The impact caused significant damage to both vehicles. The front bumper and right headlight of my Toyota Camry are extensively damaged, and there are also damages to the front driver's side of the Chevrolet Traverse. Fortunately, no injuries were sustained during the accident, and both drivers were able to move their vehicles to the side of the road.

I promptly exchanged information with the other driver, Mr. Daniel Reynolds, including our names, phone numbers, insurance details, and a brief description of the accident. Additionally, I took photos of the accident scene, including the damages to both vehicles and the position of the traffic signal.'''

Analyze the claim

In [None]:
sentiment_query = "What is the sentiment of the person sending this claim?"
location_query = "Where does the event the claim is related to happen?"
time_query = "When does the event the claim is related to happen? If possible, specify the date and the time."

print("***************************")
print("Original content:")
print("-----------------")
print(text_input)
print("\n\n                          ----====----\n")

print('Analysis with Mistral-7B:')
print("--------")
print(f"- Sentiment: ")
conversation.predict(text=text_input, query=sentiment_query);
print("\n- Location: ")
conversation.predict(text=text_input, query=location_query);
print("\n- Time: ")
conversation.predict(text=text_input, query=time_query);
print("\n\n                          ----====----\n")

print('Analysis with Flan-T5-Small:')
print("--------")
print(f"- Sentiment: ")
print(flan_t5_client.predict(text=text_input, query=sentiment_query))
print("\n- Location: ")
print(flan_t5_client.predict(text=text_input, query=location_query))
print("\n- Time: ")
print(flan_t5_client.predict(text=text_input, query=time_query))
print("\n\n                          ----====----\n")

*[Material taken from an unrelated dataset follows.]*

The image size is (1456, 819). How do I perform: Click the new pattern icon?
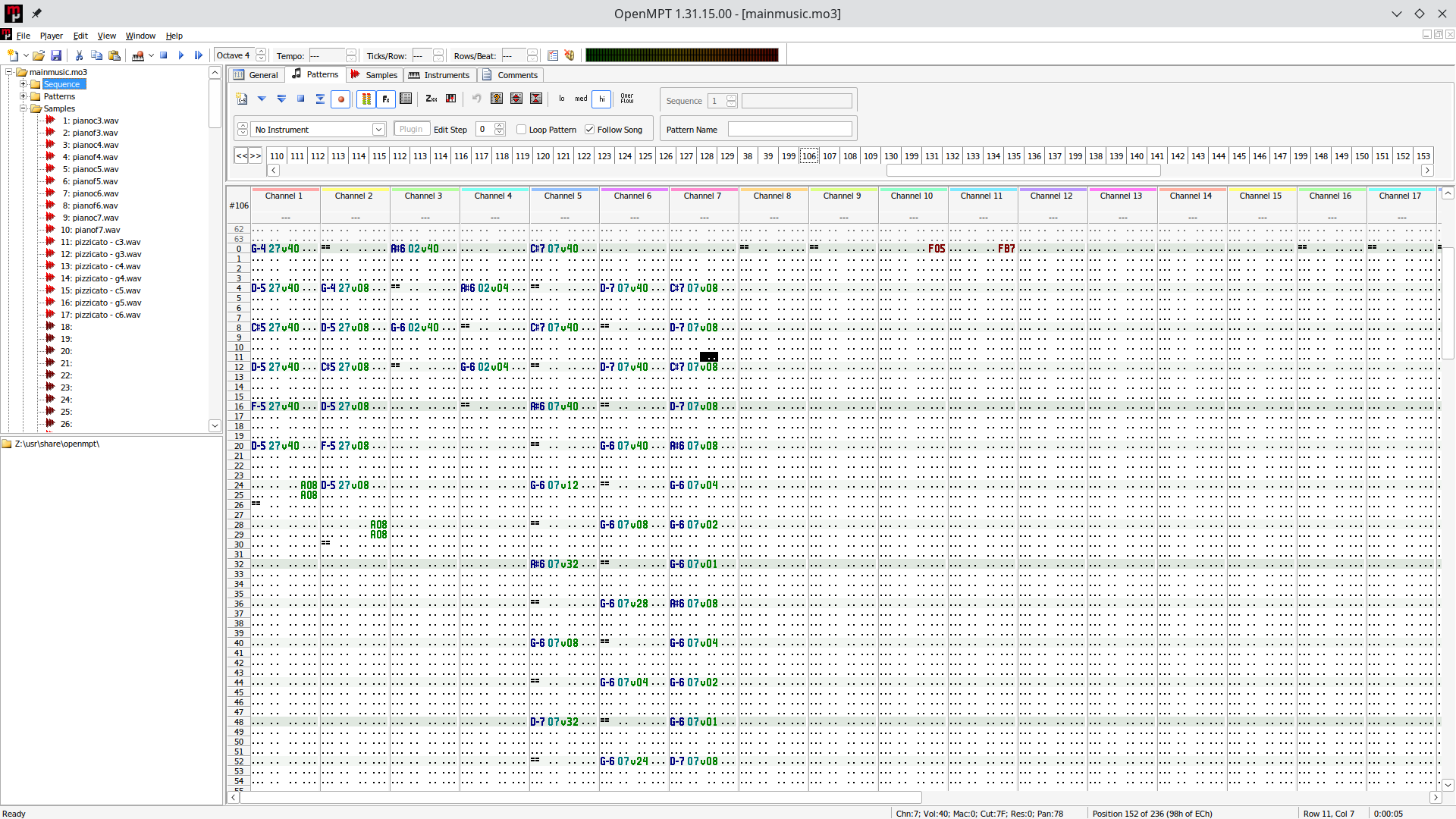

As you can see, Flan-T5-Small is much faster. After all, it's an 80 Million parameters model only. It seems to work to some extent, but the results are nowhere near the ones from Mistral-7B, which is a 7 Billion parameter.

The art of working with LLM is to find the right balance between the performance and accuracy you require, and the resources it takes along with the involved costs.

Therefore it's important to have sanity checks in place to make sure that as you data changes, or your model evolves, you always get the behaviour you expected.